Seventh letter to the Lord Chancellor, Secretary of State for Justice,

Mr Chris Grayling,

2nd July 2013.

Dear Lord Chancellor,

Congratulations, the U-turn you have announced on client choice for criminal defendants on legal aid is a master-stoke. As we discussed last week, in your bunker under Pontefract Castle, the concession has had a number of very positive advantages:

1. The hostile members of the Justice Select Committee have been thrown off balance and now have only 24 hours to develop a new tack for questioning you when you give evidence tomorrow. It may help restore your reputation as a more sure-footed politician, after being hopelessly outmanoeuvred over the last few weeks. Your letter to Sir Alan Beith on the issue yesterday almost made you sound statesmanlike: “However, I have heard clearly from the Law Society and other respondents that they regard client choice as fundamental to the effective delivery of criminal legal aid. I am therefore looking again at this issue, and expect to make changes to allow a choice of solicitor for clients receiving legal aid”. No wonder you were able to write in the letter to Sir Alan “I look forward to discussing the proposals with the committee.” Ha! That’s not what you said to me last week in Pontefract (when I ran out of tissues trying to dry your self-pitying tears).

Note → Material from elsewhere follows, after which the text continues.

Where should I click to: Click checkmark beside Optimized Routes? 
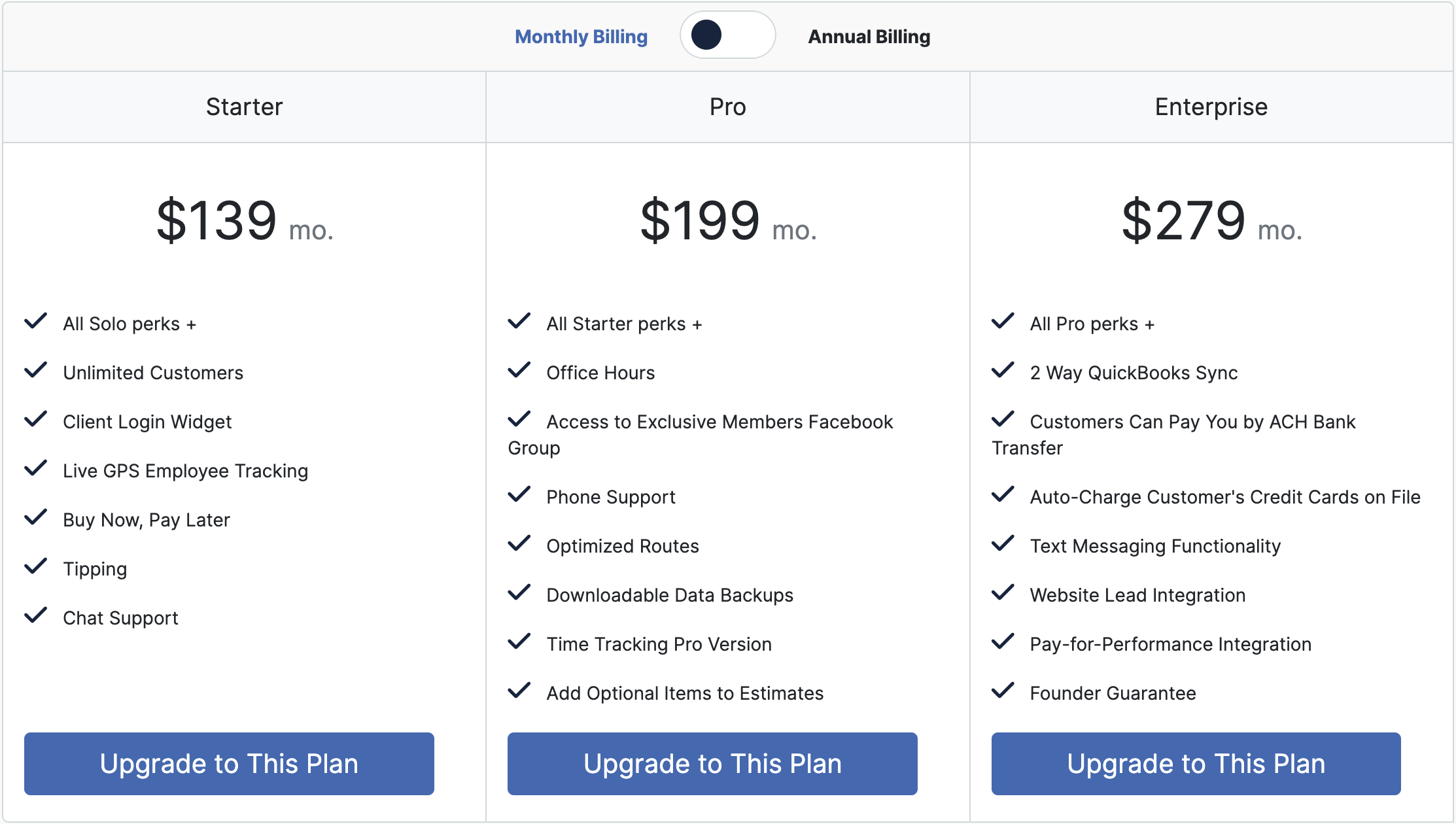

2. Further, it confuses those who stated that the consultation was a sham.

3. Those Conservative MPs who spoke against your plans at the Parliamentary debate in the Commons last week, which you wisely elected to avoid whilst electioneering in Bedford, have been brought back onside (and therefore back into the broad church of Grayling supporters in advance of any future party leadership campaign). The potential candidates on the right of the party, remember, are few so your toadying to the Treasury on cuts in the spending review and your right wing ideological plans for privatisation of some of the courts are crucial to you now. By saying “the rationale for proposing this change [the removal of client choice]…is not a policy objective in its own right” shows to the party faithful that it is not a real concession but merely a little tweak.

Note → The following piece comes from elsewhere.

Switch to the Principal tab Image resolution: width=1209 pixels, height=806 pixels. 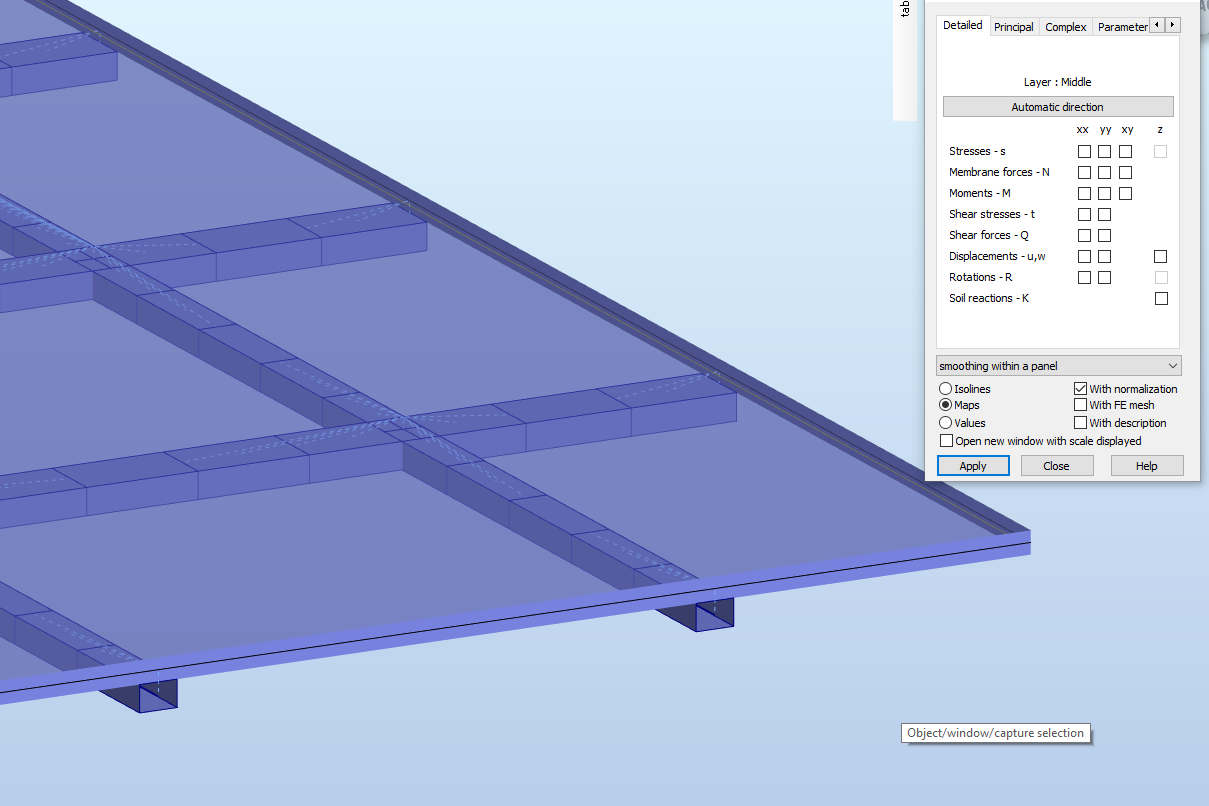(x=1013, y=26)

4. Also, the petition having reached 100,000 signatories has been dealt with. It was worded thus: “The MOJ should not proceed with their plans to reduce access to justice by depriving citizens of legal aid or the right to representation by the Solicitor of their choice.” You were never going to abolish legal aid and you have conceded on the right to representation by a solicitor of choice. Job done. The petition may have become an irrelevance.

5. And best of all it has divided the opposition. The Law Society could see your concession as their victory and then concede on everything else you want. (Ken Clarke made some minor concessions to get the bulk of the LASPO proposals through; this has the potential to be your pacifying decoy.) Our Pontefract strategy would then have worked! In the last 24 hours, since your announcement, duty solicitors have turned on small solicitors firms, small solicitors firms have turned on the large firms. All have turned on the Law Society. There is the delicious danger that they will all fight like rats in a bag for their livelihood and wages. Before, the opposition was united on the ground that removing client choice was not in the public interest (for the simple reason that it was not in the public interest). And you saying to the Commons today, at Justice questions, that the Bar Council did not show “the same degree of constructive engagement” as the Law Society can only enhance this divide and rule strategy.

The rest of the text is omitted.